In recent years, there has been an increased awareness about cooking with healthy grains that have been there since time immemorial. Amaranth is an ancient grain that has a texture and appearance quite similar to that of quinoa. The tiny, tan-hued seed can be prepared in a way comparable to rice and oats when boiled and consumed in the same form. Although amaranth is botanically classified as a seed rather than a grain, it is more accurately described as a "pseudocereal." One can cook it as a whole seed or grind it into flour-like other cereal grains and pseudocereals.
For culinary purposes
Amaranth, like other cereal grains such as rice and oats, is prepared by cooking it in a slow simmering liquid, and it can be used in either sweet or savoury dishes. Its seed is much smaller than other types of grains typically found, and its size is comparable to that of a poppy seed at most. Amaranth flour is gluten-free and thus a favoured choice among gluten-free bakers. In addition, amaranth seed can be dried and processed into flour, which can then be used in cooking and baking, particularly in gluten-free recipes.
Taste profile
The flavour of amaranth can be described as nutty, herbaceous, and mildly peppery. It resembles quinoa in that it has a crisp consistency all its own. The nutty flavour of amaranth is heightened when it is toasted or "popped," and the texture becomes slightly crispy.
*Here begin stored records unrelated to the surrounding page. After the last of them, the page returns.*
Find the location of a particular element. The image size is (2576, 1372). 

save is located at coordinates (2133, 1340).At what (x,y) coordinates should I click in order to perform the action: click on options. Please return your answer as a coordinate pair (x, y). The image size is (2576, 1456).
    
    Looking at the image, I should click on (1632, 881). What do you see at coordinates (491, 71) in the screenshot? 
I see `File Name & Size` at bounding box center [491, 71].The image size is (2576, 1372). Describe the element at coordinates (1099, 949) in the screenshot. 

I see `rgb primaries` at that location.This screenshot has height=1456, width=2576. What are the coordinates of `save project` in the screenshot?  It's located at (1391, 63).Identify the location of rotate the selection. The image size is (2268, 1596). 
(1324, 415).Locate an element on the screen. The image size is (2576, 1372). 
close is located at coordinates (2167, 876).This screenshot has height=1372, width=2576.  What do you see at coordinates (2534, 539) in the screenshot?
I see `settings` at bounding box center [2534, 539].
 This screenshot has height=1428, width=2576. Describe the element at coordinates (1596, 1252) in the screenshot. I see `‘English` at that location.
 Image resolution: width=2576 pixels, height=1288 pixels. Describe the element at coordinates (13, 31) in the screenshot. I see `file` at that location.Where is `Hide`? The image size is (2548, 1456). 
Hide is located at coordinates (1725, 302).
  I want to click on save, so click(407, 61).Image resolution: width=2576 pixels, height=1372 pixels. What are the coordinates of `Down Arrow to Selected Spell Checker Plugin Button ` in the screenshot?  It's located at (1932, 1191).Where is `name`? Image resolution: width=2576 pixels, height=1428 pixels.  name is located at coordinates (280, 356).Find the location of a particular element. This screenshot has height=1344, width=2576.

Amaranth seeds, Image Source: DepositPhotos
Cooking with Amarnath seeds
Cooking amaranth seeds is quite similar to preparing rice. The process involves adding the seeds to boiling water and continuing to cook the until all of the liquid is absorbed. It takes 1 cup of amaranth and 1 1/2 cups of water to make a pilaf, but 2 1/2 cups of water to make a bowl of amaranth cereal. Amaranth can also be popped like popcorn as an additional method of preparation. When you put one tablespoon of raw amaranth seeds in a hot, dry skillet, the amaranth seeds will start to pop in just a few seconds. It is essential to remember that amaranth seeds are relatively small, and despite the popped amaranth will more than double in volume, the popped kernels will still be quite diminutive. The toasted seeds lend a distinct texture to baked items and granola when included in the recipe.
Using Amarnath as a type of flour
It works wonderfully as a thickening in soups and sauces, primarily when used with almond flour, with which it blends pretty well. In gluten-free baking, amaranth flour is a typical substitute for wheat flour. Because of its high density, the recipe should call for no more than one-fourth of the entire weight of flour called for in the dish; otherwise, the baked items will be weighty.